There was a lot of talk about how the Republican party could have stopped Trump or somebody else could have, and that the US democracy is bigger than this. But really, at this stage, with this White House, how influential is Trump? You told us that, after the elections, the Republican part of the Congress would listen more to what Trump says, rather than complain.
That’s what has happened. They protect him. When people say that the democracy is strong enough, that can be true, but people have to make it true. When people say he'll be constrained by the democratic process, that depends on if you get off the couch. The democratic process is not a machine, it doesn't work automatically. It only works if people make it work.
Watch Hromadske interview made prior to the US Presidential Elections
Finally, can you explain the influence of Ivanka Trump and Jared Kushner, and the whole dispute going on right now about them having more influence than Bannon.

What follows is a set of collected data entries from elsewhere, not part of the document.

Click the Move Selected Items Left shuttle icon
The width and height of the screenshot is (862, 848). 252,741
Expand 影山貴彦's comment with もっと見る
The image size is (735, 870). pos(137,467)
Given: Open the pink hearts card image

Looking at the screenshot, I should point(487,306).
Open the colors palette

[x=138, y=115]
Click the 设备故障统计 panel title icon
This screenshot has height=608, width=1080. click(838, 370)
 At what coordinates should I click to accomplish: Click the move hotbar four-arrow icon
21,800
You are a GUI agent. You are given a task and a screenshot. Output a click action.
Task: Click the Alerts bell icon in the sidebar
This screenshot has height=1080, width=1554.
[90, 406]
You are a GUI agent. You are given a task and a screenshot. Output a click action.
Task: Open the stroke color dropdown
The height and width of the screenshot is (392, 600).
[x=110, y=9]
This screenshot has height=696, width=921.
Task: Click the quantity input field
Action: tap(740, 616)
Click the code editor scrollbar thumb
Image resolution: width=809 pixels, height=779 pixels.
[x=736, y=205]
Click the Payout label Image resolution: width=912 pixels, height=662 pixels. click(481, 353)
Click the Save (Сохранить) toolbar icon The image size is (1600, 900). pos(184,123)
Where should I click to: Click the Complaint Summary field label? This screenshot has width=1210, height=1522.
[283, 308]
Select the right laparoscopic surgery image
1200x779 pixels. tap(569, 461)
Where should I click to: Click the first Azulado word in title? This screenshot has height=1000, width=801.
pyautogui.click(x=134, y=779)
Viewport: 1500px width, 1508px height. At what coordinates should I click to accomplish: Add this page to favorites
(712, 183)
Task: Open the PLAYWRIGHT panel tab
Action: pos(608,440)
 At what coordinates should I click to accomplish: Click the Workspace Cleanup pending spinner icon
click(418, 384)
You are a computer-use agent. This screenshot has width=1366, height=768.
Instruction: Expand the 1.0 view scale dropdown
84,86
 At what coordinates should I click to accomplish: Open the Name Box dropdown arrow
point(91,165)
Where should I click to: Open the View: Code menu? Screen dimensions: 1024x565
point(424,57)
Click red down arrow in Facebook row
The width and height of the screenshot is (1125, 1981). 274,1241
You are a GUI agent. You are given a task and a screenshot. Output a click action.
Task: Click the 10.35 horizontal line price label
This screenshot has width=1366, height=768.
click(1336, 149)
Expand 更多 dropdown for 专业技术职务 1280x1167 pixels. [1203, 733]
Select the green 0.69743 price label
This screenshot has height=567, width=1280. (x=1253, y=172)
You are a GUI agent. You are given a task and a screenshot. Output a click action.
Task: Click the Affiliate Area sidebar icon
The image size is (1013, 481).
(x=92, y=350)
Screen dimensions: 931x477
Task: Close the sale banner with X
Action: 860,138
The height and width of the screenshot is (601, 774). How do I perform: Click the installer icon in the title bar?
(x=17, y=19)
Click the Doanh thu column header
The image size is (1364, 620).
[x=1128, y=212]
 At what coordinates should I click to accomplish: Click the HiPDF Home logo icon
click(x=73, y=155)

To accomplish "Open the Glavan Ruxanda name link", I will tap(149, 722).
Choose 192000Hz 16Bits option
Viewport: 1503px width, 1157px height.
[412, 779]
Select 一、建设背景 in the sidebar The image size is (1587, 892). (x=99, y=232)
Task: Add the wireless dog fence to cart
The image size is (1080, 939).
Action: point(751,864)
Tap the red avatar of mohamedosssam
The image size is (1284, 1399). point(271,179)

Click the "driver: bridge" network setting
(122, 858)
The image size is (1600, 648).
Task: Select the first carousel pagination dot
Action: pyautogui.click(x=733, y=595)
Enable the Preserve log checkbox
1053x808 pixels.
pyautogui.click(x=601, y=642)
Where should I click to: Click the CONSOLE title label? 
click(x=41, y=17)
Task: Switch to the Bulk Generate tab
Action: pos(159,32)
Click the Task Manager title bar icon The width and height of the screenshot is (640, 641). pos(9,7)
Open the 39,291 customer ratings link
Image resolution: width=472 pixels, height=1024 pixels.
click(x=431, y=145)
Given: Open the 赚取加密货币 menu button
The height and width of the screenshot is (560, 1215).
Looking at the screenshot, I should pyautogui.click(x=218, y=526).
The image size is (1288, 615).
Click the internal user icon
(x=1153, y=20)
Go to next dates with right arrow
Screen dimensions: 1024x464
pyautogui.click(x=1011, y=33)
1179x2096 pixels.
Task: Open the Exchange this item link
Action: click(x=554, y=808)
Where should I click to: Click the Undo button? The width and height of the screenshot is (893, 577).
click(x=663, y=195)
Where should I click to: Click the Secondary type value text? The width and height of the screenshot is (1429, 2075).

There is an attempt to make it seem as though everything that is wrong with Trump's White House is the fault of one man - Steven Bannon, and his few close aides. And if only we can get rid of him everything will be normal. And it it is true that many of the weirder people at the White House were brought there by them. But even after you tidy up the weird people - and I am sure that will happen - and Bannon himself will probably see his role reduced and he will ultimately have to leave. The Trump White House will not be normal White House. And that's the problem in the Oval Office. Ivanka Trump and Jared Kushner are not psychologically unbalanced people, and they don't say and do reckless things. They do not accept the normal ethical constraints that Americans expect, and that any democratic country should expect from its leaders. If I am correct, that the core problem of Trump's administration is the self-enrichment by the first member, then the political demise of Steve Bannon won't make a difference. Because the self-enrichment of the first family will continue as long the first family is allowed to wield the kind of power they are wielding now.